Irkçılık, insanların etik eşitliğine inanmayan, toplumları ve insanları sıradüzeni içinde gören eşitsizlikçi dünya görüşünün bir parçasıdır. Kendini çeşitli zamanlarda ve çeşitli toplumlarda farklı biçimlerde ortaya koyan bu dünya görüşünün zaman zaman o ya da bu toplumda ortaya çıkan görünümüdür. Uluslararası çatışmada, bir iç savaşta, bir etnik kapışmada küllerinin üflenerek ırkçılığın yeniden tutuşturulması olasılığı her zaman vardır. Alaeddin Şenel‘in de belirttiği gibi, ırkçılığın yanıt verilmeye değmeyecek kadar ilkel, bilim dışı, güçsüz bir öğreti olduğunu düşünenlere de aslında verilecek yanıtlar var. Temelde insanların ve toplumların değerce (her türlü temel hak) eşit olmadığı inancına dayanan bu dünya görüşü, hemen her dünya görüşü gibi, kendini çağın egemen düşünüş biçimine dayandırma çabası gösterir. Örneğin; ortaçağın egemen düşünüş biçimi dinsel düşünüş idi. Irkçılık kendini ona pek dayandıramadı. Çağımızın egemen düşünüş biçimi ise bilimsel düşünüştür. Dolayısıyla eşitsizlikçi dünya görüşünün bilimsel giysiler içinde ortaya çıktığında tutunma, yayılma şansı daha yüksektir. Bu bakımdan sahte bilimsel temellere dayanmış olsa da ırkçılık, bilimsel bir söylem biçiminde ortaya konulduğu için, eşitsizlikçi dünya görüşünün çağdaş görünümlerinden biridir; bu nedenle hafife alınacak bir şey değildir.
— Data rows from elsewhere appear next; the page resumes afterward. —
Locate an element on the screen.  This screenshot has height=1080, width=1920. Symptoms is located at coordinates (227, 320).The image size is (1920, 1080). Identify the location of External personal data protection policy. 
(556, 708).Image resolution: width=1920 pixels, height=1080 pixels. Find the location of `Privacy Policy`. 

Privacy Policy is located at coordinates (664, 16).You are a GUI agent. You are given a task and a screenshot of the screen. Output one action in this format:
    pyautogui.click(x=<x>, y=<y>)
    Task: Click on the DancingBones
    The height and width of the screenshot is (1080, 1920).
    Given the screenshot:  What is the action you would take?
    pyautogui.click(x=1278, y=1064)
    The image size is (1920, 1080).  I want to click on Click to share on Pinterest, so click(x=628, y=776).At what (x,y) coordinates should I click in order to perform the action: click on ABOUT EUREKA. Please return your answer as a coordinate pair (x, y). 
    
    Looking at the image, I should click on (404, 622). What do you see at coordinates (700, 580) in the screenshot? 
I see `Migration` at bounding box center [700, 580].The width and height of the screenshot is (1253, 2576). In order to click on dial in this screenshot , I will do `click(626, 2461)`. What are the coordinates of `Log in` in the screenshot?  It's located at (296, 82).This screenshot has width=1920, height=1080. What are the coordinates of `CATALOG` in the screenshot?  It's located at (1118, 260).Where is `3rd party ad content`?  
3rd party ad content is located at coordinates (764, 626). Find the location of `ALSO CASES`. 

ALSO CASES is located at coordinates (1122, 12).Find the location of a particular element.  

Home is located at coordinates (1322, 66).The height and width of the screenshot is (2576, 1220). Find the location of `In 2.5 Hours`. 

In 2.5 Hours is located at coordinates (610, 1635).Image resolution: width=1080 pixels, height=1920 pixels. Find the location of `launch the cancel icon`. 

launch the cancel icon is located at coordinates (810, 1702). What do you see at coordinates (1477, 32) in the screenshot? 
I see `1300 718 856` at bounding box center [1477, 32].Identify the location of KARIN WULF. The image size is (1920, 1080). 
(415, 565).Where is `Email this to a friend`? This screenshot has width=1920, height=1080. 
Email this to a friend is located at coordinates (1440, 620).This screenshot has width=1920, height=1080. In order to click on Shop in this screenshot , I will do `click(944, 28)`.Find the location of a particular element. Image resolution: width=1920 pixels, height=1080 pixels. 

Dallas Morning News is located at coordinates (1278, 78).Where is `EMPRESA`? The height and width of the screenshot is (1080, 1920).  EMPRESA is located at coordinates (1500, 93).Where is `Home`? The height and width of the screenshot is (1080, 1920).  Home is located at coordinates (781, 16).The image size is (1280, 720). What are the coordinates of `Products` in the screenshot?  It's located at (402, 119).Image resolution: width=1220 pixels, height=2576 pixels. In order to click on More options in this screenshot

Ne kadar bilimsel kuramlar oldukları öne sürülürse sürülsün ırkçılık öğretileri yalnız bilimle değil, birbirleriyle dahi uzlaşmaz.

İngiliz Evrimsel Biyolog Julian Huxley, ırk sözcüğünün bulanık bir anlam kazandığını söyler. Bazı kitaplarda “race” (ırk) sözcüğü “human race” (insan türü, insan soyu) anlamında kullanılır. Öte yandan, ilk ırk kuramlarını incelerken gördüğümüz gibi, sınırları iyi çizilememiş ve üzerinde görüş birliğine varılmamış belli fizyolojik niteliklere sahip insan topluluklarını tanımlamak için de kullanılır. Aynı zamanda belli bazı tinsel niteliklere sahip oldukları düşünülen insanları anlatmak için de faydalanılmıştır. Bir yandan ırkın üzerindeki kategori olan “tür“, bir yandan ırkın altındaki kategori olan “soy” anlamına gelir olmuştur. Irk sözcüğü, tür, “ırk”, soy, ulus, zümre, meslektaş gibi çok çeşitli anlamlarda kullanılmıştır ve hala kullanılmaktadır. Sözcüğün bu kadar çeşitli anlamlar kazanmasının sorumlusu bir bakıma ırkçı düşünür ve yazarlardır.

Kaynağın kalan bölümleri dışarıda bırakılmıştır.